Drugi nasz temat tygodnia to debiut Wiosny, nowego ugrupowania Roberta Biedronia: co je czeka i jakie ma szanse? Konkluzji nie zdradzę, ale nie jest ona specjalnie entuzjastyczna.
A do tego sporo ciekawych tematów do przemyślenia: o tym, jak bardzo się zmienił i ucywilizował nasz stosunek do zwierząt (choć są wyjątki). I jak zasadniczo różni się od naszego norweskie rozumienia dobra dzieci – z czym czasami dramatycznie zderzają się polskie rodziny w Norwegii mieszkające. I bardzo ważna analiza: o pojęciach psychopatii, psychozy i niepoczytalności w konkretnym i upraszczanym przypadku Stefana W., zabójcy prezydenta Adamowicza.

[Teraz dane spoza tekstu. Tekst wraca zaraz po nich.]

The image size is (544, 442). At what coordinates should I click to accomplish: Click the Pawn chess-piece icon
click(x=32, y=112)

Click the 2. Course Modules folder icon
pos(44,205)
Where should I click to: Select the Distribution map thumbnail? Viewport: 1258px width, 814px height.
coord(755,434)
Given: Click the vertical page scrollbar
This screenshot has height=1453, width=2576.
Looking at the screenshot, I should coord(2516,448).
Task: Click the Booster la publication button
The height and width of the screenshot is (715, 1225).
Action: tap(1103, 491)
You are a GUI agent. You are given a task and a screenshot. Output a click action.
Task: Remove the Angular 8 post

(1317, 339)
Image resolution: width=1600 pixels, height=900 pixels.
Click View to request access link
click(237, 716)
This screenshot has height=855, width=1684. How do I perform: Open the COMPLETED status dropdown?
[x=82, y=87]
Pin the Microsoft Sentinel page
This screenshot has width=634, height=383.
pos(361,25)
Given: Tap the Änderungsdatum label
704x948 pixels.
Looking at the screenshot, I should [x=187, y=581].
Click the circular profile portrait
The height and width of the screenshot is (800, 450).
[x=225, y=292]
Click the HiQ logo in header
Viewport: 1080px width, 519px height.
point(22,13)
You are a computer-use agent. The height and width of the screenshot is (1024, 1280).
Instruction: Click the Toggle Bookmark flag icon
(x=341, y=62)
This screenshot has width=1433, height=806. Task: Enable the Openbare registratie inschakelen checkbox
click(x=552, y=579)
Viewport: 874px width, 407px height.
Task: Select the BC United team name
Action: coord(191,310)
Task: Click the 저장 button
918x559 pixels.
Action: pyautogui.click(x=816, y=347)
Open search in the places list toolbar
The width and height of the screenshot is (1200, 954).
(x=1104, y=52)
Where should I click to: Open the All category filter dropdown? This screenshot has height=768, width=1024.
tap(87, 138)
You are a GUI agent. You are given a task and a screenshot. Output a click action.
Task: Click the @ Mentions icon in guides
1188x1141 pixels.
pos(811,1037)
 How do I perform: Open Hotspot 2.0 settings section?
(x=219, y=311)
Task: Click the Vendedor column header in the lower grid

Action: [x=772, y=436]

Piszemy o konsekwencjach niedziel wolnych od handlu, bardzo nierzetelnym raporcie NIK dotyczącym dodatków do żywności, którymi lubi się straszyć, barwnej historii naszej fascynacji Egiptem i piramidami oraz o Annegret Kramp-Karrenbauer, dosyć niebanalnej zmienniczce Angeli Merkel. Opisujemy szaleńczą włoską karierę piłkarza Krzysztofa Piątka i zmianę warty w światowym męskim tenisie. A w silnej sekcji kulturalnej przedstawiamy „Faworytę”, faworytkę do Oscarów, i – w relacji z festiwalu Sundance – nagrodzoną rolę Krystyny Jandy w „Słodkim końcu lata” Jacka Borcucha. A w „Na własne oczy” udajemy się do Ameryki w okowach mrozu i lodu, gdzie przez parę dni było zimniej niż w Arktyce. Takiego obrazu Chicago jeszcze Państwo nie widzieli.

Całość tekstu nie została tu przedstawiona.